Wednesday, November 14, 2018

African American literary studies and ProQuest

What can we learn about African American literary studies -- where it's been and where it's headed -- by taking a look at what the field's newest scholars have produced, namely, their dissertations? That question has been driving my recent searches on ProQuest Dissertations & Theses Global, an incredibly expansive database with more than 4 million documents.

For one, I noticed the growth of the field based on the increasing numbers of references to major African American writers and scholars in dissertations from 1960 - 2018. In addition, I observed increases in key terms such as "African American literature," "black literature," "Harlem Renaissance," "Black Arts Movement," and so forth.

What I've discovered is that the mid to late 1990s were critical growth periods for African American literary studies or, more broadly, for subjects pertaining to African American literature. ProQuest includes a graph that represents the frequency of citations in a given year.

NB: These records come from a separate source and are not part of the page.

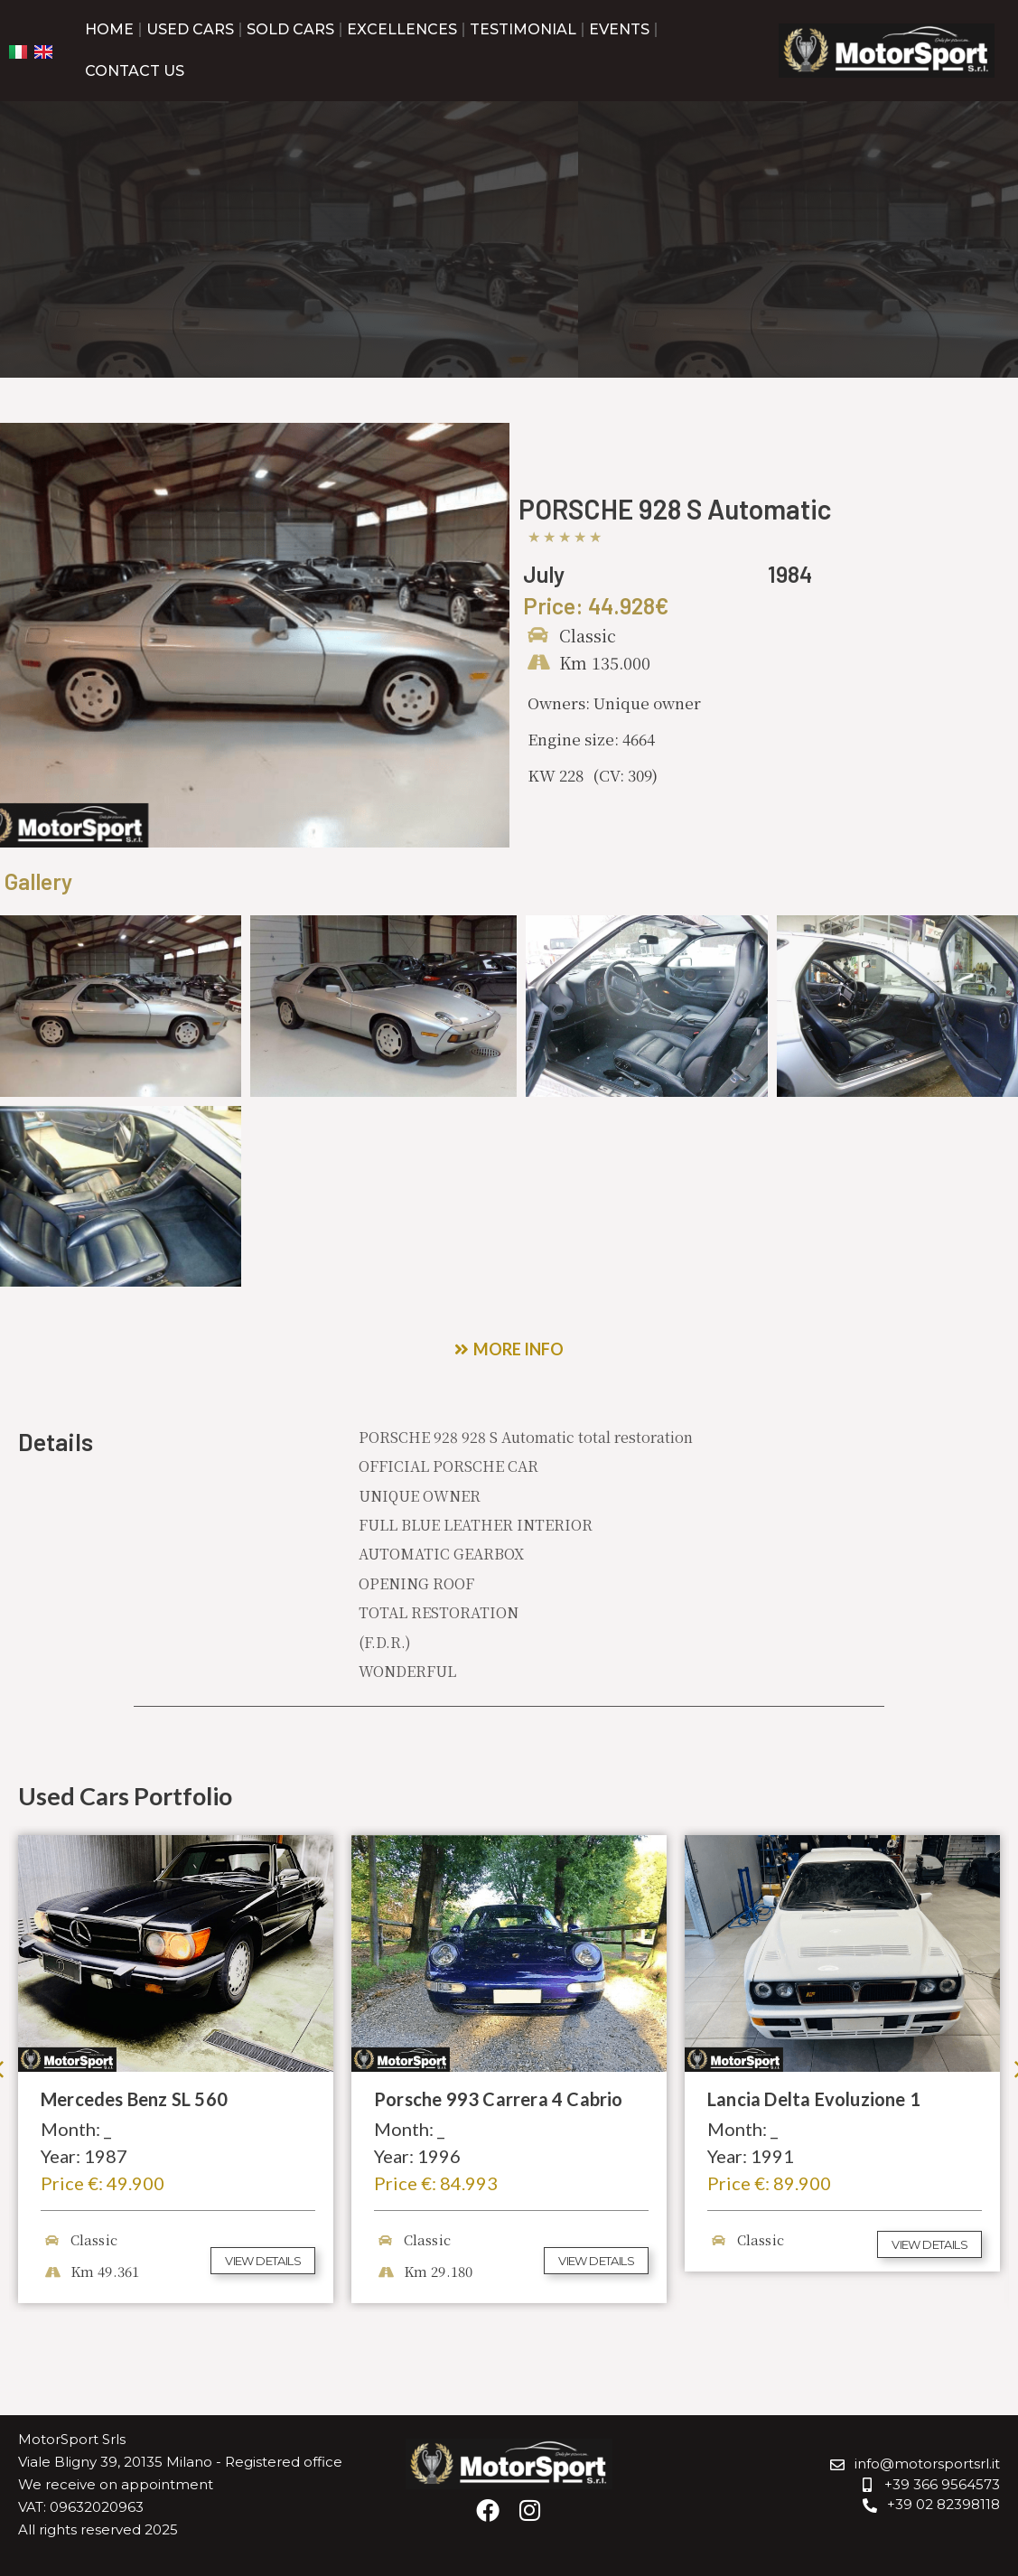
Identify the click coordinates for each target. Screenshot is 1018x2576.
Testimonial (523, 29)
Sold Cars (290, 29)
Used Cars (190, 29)
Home (109, 29)
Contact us (134, 71)
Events (619, 29)
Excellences (402, 29)
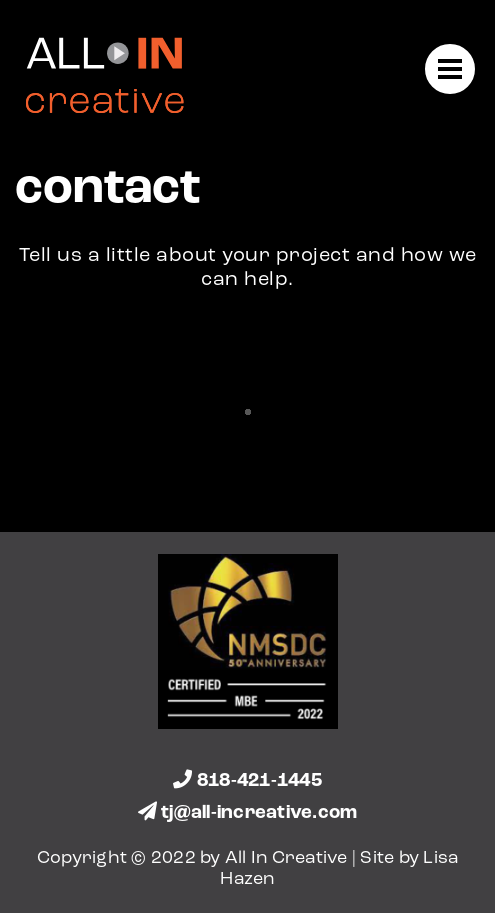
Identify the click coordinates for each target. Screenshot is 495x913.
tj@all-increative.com (248, 813)
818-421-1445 (247, 781)
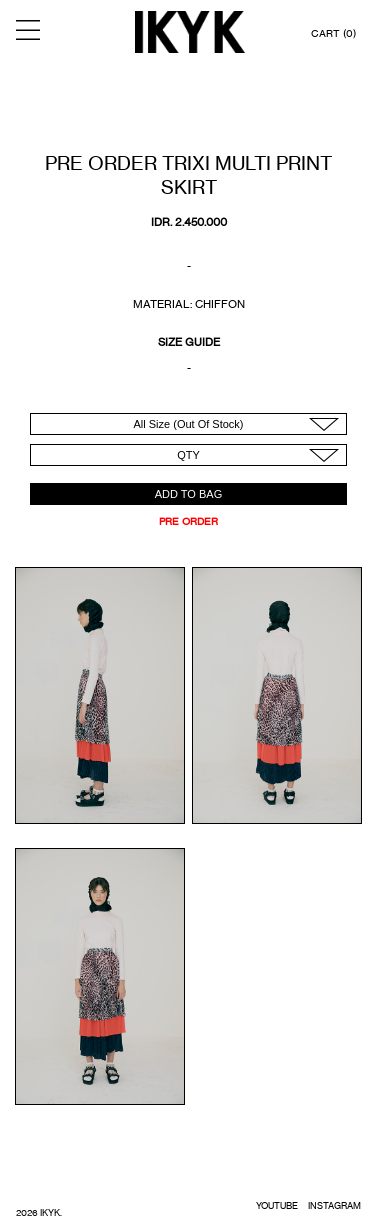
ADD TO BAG (188, 494)
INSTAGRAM (334, 1205)
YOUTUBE (277, 1205)
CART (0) (333, 33)
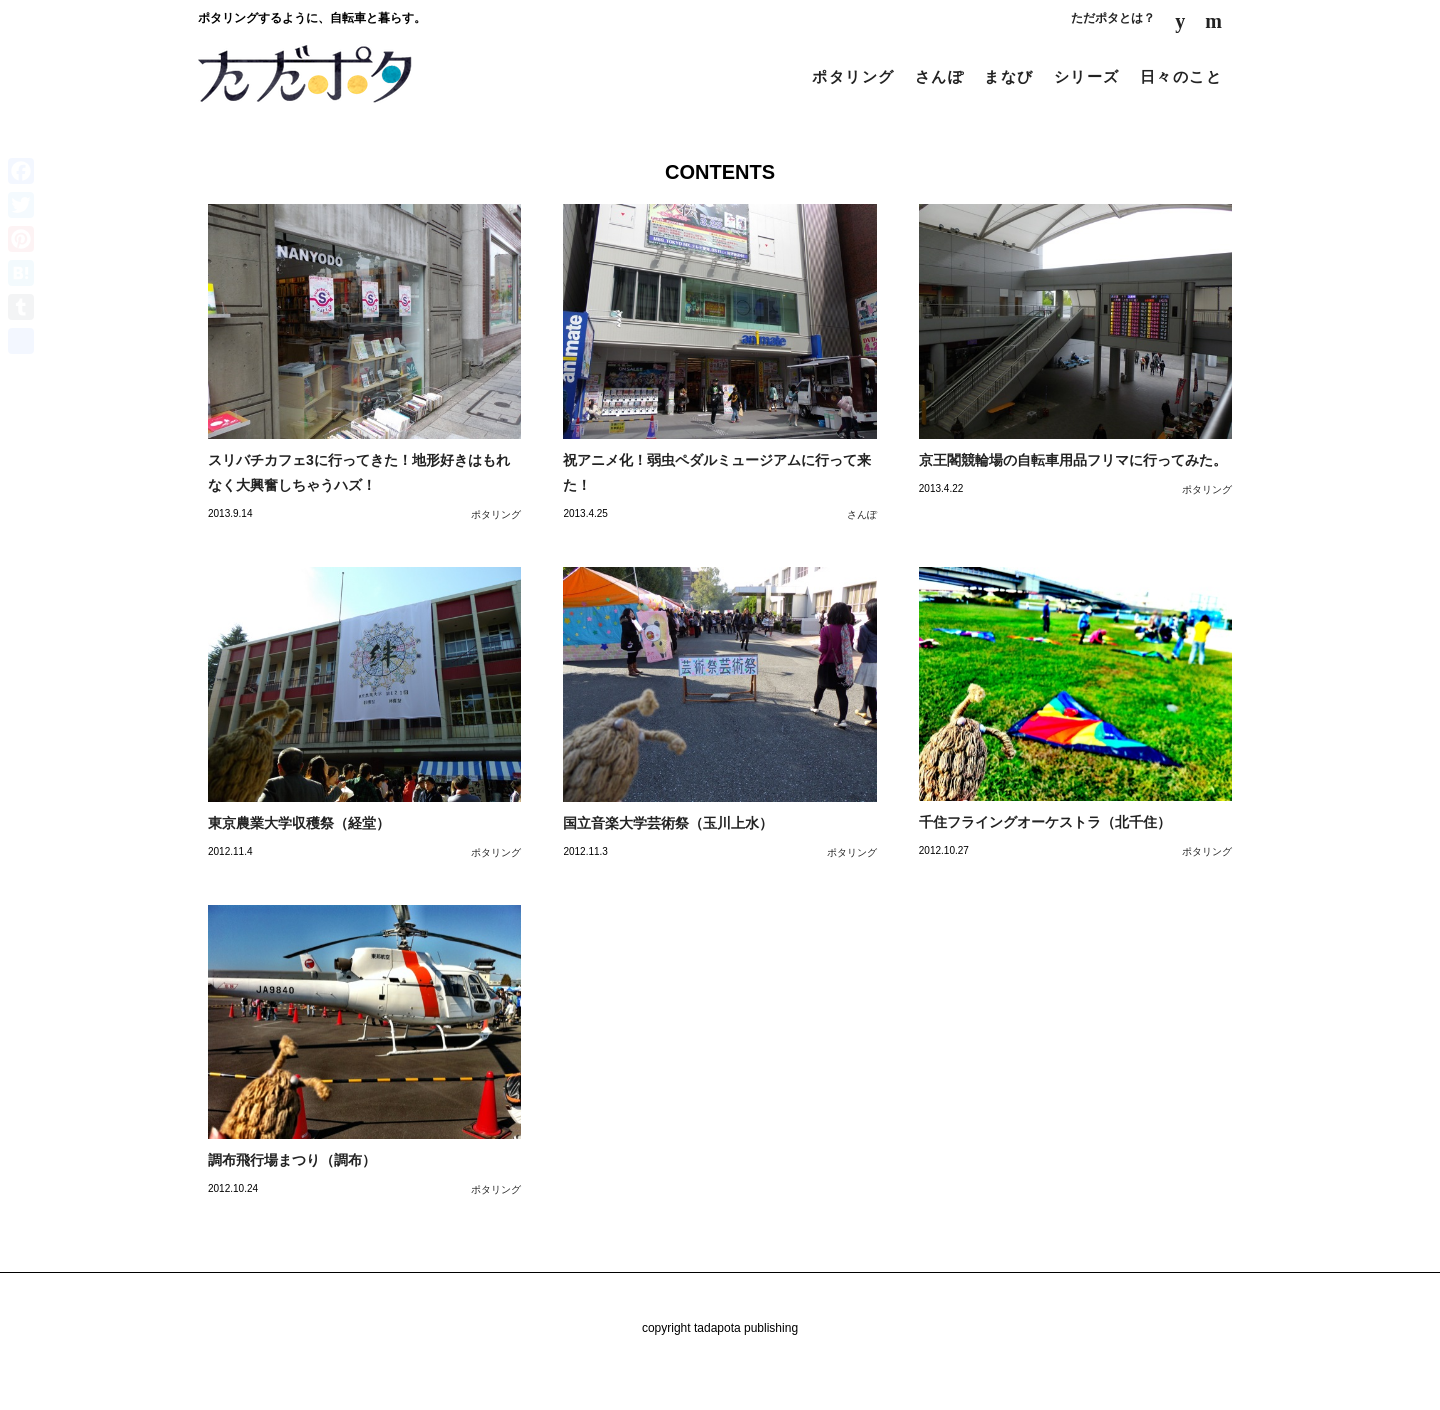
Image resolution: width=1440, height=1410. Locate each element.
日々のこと (1181, 76)
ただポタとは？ (1113, 18)
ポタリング (853, 76)
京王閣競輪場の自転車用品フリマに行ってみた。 (1073, 460)
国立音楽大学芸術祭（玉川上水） (668, 823)
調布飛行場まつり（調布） (292, 1160)
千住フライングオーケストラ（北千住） (1045, 822)
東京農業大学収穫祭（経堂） (299, 823)
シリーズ (1087, 76)
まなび (1009, 76)
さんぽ (940, 76)
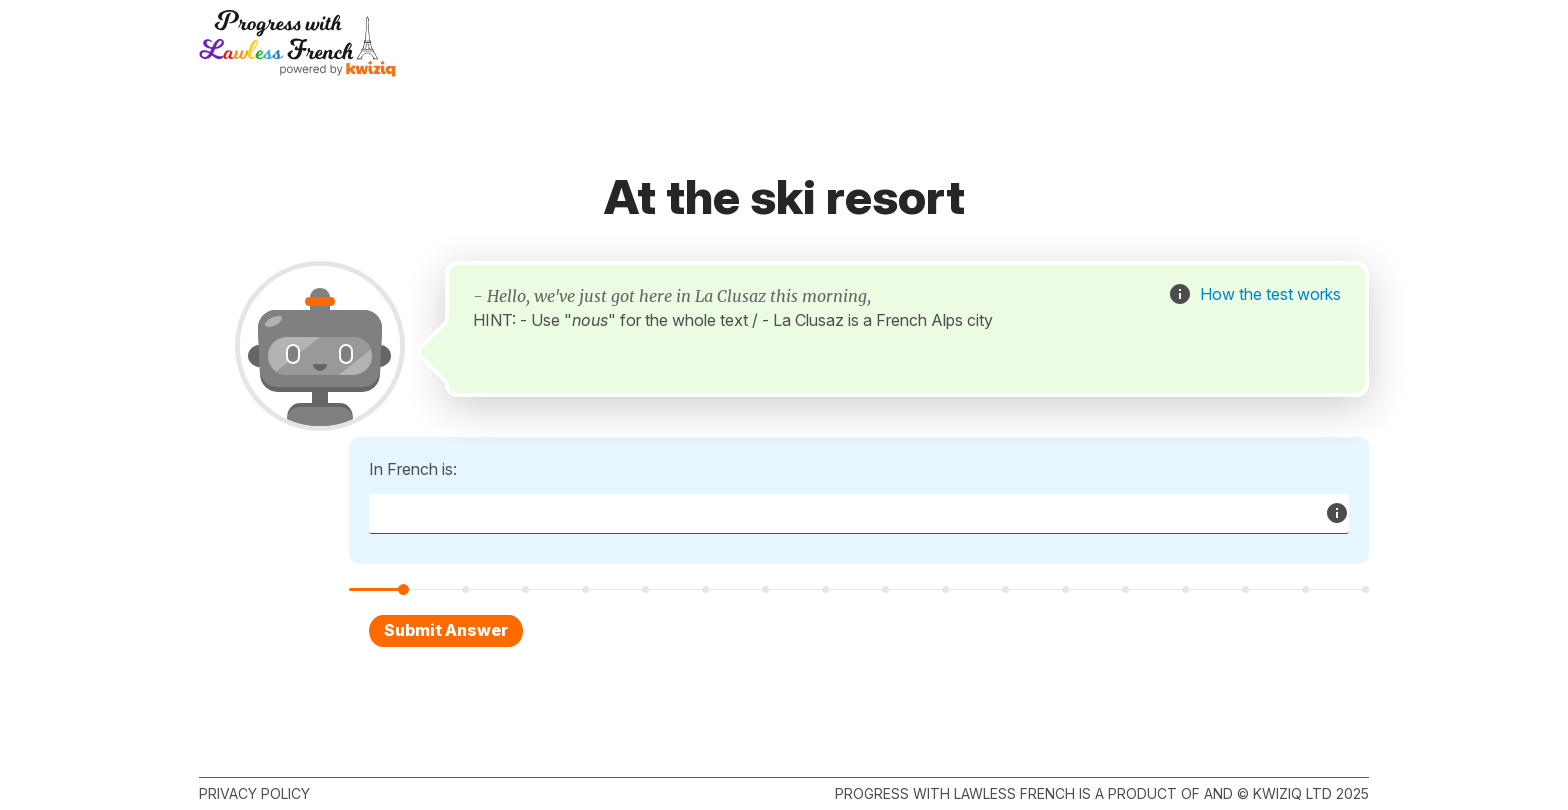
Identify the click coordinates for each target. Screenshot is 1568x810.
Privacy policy (254, 793)
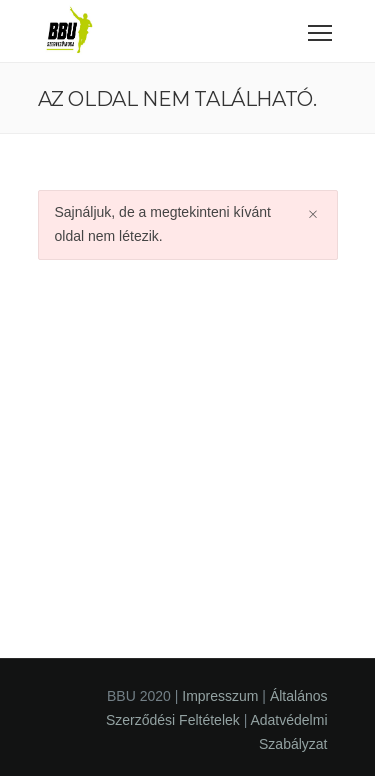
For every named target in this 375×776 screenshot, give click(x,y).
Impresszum (220, 696)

Note these charts on "African American literature" and "Toni Morrison," both from 1980 - 1999. Take a look:

Graphs on ProQuest of "African American literature" and "Toni Morrison" from 1980 - 1999

The growth moving toward the late 1990s stands out, but also the similar trajectories of "African American literature" and "Toni Morrison" are prevalent as well. The specific numbers, though, are different. There are 1,054 dissertations that mention "African American literature, while there are 2,137 dissertations that mention Toni Morrison between 1980 - 1999.

I suspect several factors account for the perceptible growth, including the expanded numbers of professors with training in African American literary studies working at universities. In addition, scholars outside the field were likely introducing and encouraging their students to write about African American literature more than had happened in the past.

A Notebook on ProQuest Dissertations and Theses

1 comment:

Unknown said...

I am so pleased to see this research! I knew that the 90's was a watershed period for AFAM writers, and that Morrison was a large part of that. I was surprised, though, to see how many dissertations were done on Morrison. Another indication of her reach, I think.